For thousands of years native people in what is now Mexico, Central America and Southwestern United States had stories, epic accounts, and even religious beliefs regarding animals. On of such admired animals was the butterfly.
They revered nature almost to religious levels.
Who knew that people who admired fierce jaguars, stealthy snakes, and mighty eagles would have butterflies in high esteem — from all animals. And yet it is true. Once you know the ancient lore and culture of the indigenous people you can easily understand. For their reason in life wasn’t all about war — or inexistent human sacrifices. They revered nature almost to religious levels, or even more!
Such a society would respect the delicate.
The societies of Ancient Mexico were composed of poets, artists, performers, mathematicians, astronomers, dancers, and great teachers — but you won’t hear this in any Discovery Channel or National Geographic documentary (since they either lack historical knowledge or work on a biased agenda).
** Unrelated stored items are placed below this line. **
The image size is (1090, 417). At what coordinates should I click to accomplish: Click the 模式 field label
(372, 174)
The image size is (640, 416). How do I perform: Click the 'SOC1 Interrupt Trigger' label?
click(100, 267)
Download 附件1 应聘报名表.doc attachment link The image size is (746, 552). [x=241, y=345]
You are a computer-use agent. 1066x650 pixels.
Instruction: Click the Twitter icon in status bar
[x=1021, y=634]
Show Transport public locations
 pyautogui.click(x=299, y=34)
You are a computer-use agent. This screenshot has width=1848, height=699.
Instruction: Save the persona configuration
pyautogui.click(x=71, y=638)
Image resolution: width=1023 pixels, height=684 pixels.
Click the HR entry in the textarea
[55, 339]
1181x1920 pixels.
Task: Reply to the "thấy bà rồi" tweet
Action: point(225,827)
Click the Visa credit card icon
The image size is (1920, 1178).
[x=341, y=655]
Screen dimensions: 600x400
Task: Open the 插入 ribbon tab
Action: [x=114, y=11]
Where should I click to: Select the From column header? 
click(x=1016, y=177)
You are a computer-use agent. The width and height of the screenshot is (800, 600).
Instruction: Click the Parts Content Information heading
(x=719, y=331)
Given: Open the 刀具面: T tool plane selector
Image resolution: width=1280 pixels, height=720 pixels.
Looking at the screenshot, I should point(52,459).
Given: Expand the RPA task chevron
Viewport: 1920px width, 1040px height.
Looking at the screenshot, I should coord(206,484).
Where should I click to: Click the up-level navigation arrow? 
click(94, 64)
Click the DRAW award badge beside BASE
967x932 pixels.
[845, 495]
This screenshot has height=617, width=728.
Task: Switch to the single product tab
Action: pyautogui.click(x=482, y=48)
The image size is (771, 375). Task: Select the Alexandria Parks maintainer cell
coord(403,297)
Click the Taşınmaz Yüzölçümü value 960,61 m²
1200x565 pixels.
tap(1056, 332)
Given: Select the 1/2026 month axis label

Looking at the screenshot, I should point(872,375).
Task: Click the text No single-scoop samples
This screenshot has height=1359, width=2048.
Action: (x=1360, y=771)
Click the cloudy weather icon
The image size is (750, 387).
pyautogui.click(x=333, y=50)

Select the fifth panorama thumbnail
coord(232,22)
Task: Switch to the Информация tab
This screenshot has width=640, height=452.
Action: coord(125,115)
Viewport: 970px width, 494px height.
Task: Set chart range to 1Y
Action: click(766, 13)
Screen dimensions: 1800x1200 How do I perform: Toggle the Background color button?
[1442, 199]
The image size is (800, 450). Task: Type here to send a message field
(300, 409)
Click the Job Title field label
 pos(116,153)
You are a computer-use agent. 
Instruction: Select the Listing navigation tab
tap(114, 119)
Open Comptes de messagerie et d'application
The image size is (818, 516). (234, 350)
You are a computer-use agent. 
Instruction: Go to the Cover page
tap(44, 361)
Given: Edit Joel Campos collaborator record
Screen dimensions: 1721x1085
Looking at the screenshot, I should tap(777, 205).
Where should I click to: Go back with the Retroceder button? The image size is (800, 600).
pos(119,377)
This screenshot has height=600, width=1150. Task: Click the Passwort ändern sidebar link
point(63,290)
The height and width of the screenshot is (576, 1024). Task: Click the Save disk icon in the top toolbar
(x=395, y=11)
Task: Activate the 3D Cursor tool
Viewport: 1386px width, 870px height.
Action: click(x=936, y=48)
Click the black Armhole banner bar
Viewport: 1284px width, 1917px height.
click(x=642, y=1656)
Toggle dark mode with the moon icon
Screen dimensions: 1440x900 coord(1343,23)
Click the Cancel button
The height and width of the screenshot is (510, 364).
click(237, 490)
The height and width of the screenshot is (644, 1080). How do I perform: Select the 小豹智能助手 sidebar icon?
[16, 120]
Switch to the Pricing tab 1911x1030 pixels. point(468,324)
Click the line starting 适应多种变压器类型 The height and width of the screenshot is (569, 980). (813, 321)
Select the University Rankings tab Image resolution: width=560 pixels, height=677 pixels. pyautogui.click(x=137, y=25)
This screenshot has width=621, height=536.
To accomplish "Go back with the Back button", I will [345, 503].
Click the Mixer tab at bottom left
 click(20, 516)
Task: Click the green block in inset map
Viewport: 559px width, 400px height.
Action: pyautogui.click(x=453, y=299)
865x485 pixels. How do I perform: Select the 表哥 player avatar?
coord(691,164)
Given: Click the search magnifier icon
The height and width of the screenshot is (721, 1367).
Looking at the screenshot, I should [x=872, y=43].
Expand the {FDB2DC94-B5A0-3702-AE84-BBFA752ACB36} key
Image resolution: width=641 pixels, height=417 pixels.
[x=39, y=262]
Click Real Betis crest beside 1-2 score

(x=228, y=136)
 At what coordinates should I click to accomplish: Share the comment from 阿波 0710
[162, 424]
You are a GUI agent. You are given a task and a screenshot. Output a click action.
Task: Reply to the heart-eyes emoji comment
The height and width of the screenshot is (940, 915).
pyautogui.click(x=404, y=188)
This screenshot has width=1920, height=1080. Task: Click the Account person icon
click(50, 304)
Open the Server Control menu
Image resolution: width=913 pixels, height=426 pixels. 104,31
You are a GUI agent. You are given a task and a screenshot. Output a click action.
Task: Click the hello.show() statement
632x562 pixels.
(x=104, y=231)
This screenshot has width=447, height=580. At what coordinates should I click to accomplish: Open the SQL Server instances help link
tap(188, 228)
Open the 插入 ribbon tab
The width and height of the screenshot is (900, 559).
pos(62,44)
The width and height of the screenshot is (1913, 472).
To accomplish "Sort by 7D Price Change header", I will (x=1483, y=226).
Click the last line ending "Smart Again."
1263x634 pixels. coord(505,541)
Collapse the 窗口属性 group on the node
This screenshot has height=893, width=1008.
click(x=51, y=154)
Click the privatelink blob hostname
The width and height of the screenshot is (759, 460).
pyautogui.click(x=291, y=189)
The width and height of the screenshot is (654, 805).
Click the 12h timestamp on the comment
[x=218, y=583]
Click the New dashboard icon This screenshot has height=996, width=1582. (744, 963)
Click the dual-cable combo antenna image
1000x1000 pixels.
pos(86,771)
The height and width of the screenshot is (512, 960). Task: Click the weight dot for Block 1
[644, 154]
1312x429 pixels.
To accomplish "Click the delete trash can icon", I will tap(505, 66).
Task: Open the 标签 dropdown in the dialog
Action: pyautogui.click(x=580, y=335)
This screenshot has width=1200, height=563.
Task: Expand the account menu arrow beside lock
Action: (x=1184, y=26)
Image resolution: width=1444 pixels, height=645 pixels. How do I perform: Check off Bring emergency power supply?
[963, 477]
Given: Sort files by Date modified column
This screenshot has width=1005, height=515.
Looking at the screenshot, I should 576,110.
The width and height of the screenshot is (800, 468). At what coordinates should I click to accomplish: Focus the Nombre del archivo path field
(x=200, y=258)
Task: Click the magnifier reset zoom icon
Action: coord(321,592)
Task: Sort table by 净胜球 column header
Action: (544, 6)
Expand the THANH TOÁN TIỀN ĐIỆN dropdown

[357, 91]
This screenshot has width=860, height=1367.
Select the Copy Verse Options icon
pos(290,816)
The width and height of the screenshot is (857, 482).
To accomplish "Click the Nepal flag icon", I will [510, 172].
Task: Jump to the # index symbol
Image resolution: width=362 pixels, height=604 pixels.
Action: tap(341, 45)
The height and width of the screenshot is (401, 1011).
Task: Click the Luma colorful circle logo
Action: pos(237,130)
Such a society would know and respect the delicate, the artistic, and the beautiful. We know that because their poetry and way of talking is full of empathy and care. They were no blunt warriors only — the vast diversity amongst the ancient native peoples of the Americas is not only impressive but still unknown.
Warriors carried a big butterfly symbol.
Motifs of butterflies adorned clothing capes, artisan’s clay figures, and even the glyphs written on deer hide or amatl paper by scribes. In Tula, Hidalgo (known back then as Tollan Xicocotitlan), the capital of the historical Toltecs, warriors carried a big butterfly symbol over their chests as part of their military attire. Also printing seals — a great tradition in Ancient Mexico not so much discussed — were also made with various butterfly shapes and sizes.
There are still traditions to honor the deceased.
But beyond the visible, butterflies were part of the ancient’s stories and beliefs. For instance one of the most famous one, which still survives to our times: butterflies being visiting souls. Although Day of the Dead traditions has been quite tainted and manipulated for centuries — I.E. Disney-Pixar’s Coco — there are still some original traditions who once honored or remembered the deceased. The butterfly story is one.
Now they come to bring joy to us, and for us to honor them.
It is said that if you see a butterfly pass by or visit you, it is in reality the soul of an ancient warrior visiting you. And it is probable that person died in battle to became a beautiful butterfly in the next life. We know from Tula the connection between warriors and butterflies, probably as if they knew that if they were to die in the fight a chance to become a peaceful and delicate butterfly awaited. So people respected and protected butterflies, because they may even have been a father or a sibling who perished under the spears and arrows at the chaos of the battlefield. Now they come to bring joy to us, and for us to honor them.